Абулхаир разделил войско на три части, расположив их таким образом, чтобы джунгары попали в кольцо. Чтобы они не разгадали его замысел, Абулхаир послал отряд во главе с Батыром навстречу джунгарам.

— Ну, удачи вам! - сказал Абулхаир.

— С богом! — прогремело в ответ.

Джунгары схватились с отрядом Батыра.

За завесой, в клубах пыли было невозможно разглядеть, как идет битва. Только слышался лязг металла, ржанье коней и крики и стоны умирающих. Исчезло ярко сверкавшее на небе солнце. И на всем белом свете наступило царство пыли...

Потерявшие всадников испуганные кони выбирались из этого царства пыли с окровавленными гривами и хвостами, уносились куда-то в степь... Уносились без оглядки, не веря тому, что освободились, вырвались из этой жути, кровавого людского месива.
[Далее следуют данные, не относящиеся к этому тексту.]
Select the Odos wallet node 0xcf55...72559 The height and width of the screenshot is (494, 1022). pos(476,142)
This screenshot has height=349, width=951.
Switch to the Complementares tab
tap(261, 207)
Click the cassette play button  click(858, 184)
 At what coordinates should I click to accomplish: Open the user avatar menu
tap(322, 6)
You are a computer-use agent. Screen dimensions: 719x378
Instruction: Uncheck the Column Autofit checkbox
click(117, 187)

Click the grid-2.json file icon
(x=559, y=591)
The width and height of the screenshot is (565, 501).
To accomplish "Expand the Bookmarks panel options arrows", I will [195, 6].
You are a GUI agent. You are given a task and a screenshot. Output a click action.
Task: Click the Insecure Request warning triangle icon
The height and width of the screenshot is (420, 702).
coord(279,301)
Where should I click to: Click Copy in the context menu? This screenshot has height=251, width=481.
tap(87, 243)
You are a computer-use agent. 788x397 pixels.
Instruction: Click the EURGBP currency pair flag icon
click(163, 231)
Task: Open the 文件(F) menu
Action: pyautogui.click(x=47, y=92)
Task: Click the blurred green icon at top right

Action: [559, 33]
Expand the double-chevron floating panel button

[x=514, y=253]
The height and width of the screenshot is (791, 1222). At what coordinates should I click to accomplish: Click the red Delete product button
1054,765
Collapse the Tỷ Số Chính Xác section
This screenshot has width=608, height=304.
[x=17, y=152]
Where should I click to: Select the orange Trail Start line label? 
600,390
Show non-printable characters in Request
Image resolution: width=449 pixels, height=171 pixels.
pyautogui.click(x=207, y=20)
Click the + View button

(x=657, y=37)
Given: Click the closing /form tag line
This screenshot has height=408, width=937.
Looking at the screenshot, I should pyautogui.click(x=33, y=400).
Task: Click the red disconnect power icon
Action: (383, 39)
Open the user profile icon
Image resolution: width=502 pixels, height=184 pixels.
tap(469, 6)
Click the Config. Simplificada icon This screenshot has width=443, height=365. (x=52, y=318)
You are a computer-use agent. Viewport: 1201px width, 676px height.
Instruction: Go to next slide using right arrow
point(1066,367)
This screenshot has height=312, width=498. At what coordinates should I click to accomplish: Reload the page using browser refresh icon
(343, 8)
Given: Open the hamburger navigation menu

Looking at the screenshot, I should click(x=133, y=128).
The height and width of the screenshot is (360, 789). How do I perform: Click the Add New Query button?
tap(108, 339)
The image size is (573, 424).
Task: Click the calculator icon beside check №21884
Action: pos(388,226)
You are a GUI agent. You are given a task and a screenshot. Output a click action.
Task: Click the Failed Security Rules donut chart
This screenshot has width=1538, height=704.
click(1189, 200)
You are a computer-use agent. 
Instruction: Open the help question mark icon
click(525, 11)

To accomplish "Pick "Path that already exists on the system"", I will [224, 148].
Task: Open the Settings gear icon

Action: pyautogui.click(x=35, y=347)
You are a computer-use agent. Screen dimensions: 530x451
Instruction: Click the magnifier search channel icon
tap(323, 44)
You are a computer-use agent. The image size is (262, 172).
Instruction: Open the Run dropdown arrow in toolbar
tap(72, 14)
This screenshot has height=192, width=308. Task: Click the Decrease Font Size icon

Люди, которым они служили верой и правдой, вонзали в их бока железные стремена, ломали им хребты, дробили кости...

Битва становилась все яростнее. Люди падали на землю, кричали истошными голосами, калечились, спотыкались о мертвые тела, попадали под копыта коней! Сколько людей было затоптано копытами коней!

Абулхаир смотрел на битву со странным отчуждением: будто не имел к ней никакого отношения. Он не понимал, во что превратилась битва, которую он столь отчетливо рисовал в своем воображении. Страшное дыхание боя и смерти коснулось его лица и его сердца... Одному аллаху под силу разобраться в этом месиве, в том, кто несет большие потери — джунгары или казахи.

Направить бой в определенное русло, придать ему систему и порядок было невозможно, он превратился в бойню. Война — та же стихия: стоит ей начаться, как она начинает полыхать огнем, попавшим на сухую траву.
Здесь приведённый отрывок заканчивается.